Over time the term ‘horn-book’ gradually came to mean an alphabetical tablet of any kind, and examples to fit all classes survive (ranging from wooden panels with the alphabet scrawled into it, to cast silver models). This difference perhaps being similar in both value and prestige as the comparison today between a child using a notebook and pen to using an iPad. The variety in construction of these objects leads us to another fascinating object in the Society's collection.

Clay ImprintIn1851, Sir George Musgrave (who was elected as a fellow to the Society in 1834) exhibited two engraved pieces of stone. These had evident marks of having been used in casting metal horn-books. He additionally donated an impression of one of them measuring 2x4 inches, pictured on the right (LDSAL 566). The iconography of the blocks can be explained by christian symbology: the cock is an emblem of St Peter, the heart signifies the Virgin Mary and the square is a symbol of St Gregory, the patron saint of children. The religious nature of both objects reveal the high importance of religious education at the time.

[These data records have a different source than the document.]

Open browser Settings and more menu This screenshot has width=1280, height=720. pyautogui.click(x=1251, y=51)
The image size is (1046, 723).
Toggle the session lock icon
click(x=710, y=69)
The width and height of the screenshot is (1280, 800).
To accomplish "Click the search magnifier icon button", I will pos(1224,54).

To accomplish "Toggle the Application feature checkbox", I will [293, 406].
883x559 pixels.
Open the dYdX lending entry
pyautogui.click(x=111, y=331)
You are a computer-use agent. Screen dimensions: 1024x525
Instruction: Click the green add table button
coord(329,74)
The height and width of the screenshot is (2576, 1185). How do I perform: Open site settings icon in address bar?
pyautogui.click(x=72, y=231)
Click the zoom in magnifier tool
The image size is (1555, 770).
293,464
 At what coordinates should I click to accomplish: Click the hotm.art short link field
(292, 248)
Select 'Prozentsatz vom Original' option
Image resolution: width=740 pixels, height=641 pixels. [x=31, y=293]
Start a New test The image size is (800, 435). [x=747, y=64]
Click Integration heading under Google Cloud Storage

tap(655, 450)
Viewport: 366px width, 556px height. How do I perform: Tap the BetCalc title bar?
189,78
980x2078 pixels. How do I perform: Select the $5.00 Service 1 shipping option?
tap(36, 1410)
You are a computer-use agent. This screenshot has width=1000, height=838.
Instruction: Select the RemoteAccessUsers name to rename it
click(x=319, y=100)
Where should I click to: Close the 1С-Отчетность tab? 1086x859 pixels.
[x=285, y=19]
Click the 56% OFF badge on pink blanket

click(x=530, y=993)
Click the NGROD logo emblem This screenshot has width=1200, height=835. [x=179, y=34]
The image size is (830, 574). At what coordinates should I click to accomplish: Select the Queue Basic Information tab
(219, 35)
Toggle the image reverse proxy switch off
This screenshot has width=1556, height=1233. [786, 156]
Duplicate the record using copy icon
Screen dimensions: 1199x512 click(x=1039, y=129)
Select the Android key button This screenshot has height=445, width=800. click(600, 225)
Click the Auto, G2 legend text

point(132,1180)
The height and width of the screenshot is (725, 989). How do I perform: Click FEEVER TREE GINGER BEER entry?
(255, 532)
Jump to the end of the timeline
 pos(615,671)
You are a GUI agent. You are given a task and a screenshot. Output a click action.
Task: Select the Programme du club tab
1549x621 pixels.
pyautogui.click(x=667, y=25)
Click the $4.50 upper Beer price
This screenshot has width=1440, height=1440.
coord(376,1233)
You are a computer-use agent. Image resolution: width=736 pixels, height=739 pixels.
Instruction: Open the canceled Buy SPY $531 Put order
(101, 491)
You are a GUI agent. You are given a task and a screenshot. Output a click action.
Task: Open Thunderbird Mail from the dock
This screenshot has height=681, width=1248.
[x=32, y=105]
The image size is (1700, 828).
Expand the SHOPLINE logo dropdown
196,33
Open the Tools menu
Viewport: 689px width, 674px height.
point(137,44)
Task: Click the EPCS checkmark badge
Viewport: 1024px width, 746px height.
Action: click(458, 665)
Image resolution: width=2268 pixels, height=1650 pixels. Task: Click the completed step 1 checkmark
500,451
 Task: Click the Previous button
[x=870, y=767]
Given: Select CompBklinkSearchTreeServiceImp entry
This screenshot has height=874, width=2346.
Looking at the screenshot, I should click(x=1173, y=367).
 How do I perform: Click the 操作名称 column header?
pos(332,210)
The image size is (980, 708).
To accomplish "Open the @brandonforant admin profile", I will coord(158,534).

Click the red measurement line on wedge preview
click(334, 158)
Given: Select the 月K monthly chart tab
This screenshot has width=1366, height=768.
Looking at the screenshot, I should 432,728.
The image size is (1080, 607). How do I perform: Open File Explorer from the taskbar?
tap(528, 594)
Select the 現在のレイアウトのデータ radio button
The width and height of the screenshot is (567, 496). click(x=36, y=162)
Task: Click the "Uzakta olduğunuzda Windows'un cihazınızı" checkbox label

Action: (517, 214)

As horn-books fell out of fashion at the end of the 18th century, they were deemed valuless and examples today deemed rare as a result. As such it is evident that these two examples offer an intriguing view into English education and still offer us an opportunity to learn.

Charlotte Lawrence was one of two museum interns the Society sponsored during the summer (2013). She and Charlotte Mills, the other intern, were both from the University of Sussex and helped organise and photograph the artefacts held in the third-floor Museum Room at the Society's apartments in Burlington House. Click here to learn more about internships and placements at the Society.


[1]Tuer, Andrew White, History of the horn-book, 1897, London, Leadenhall Press.

[2]Tuer, Andrew White, History of the horn-book, 1897, London, Leadenhall Press.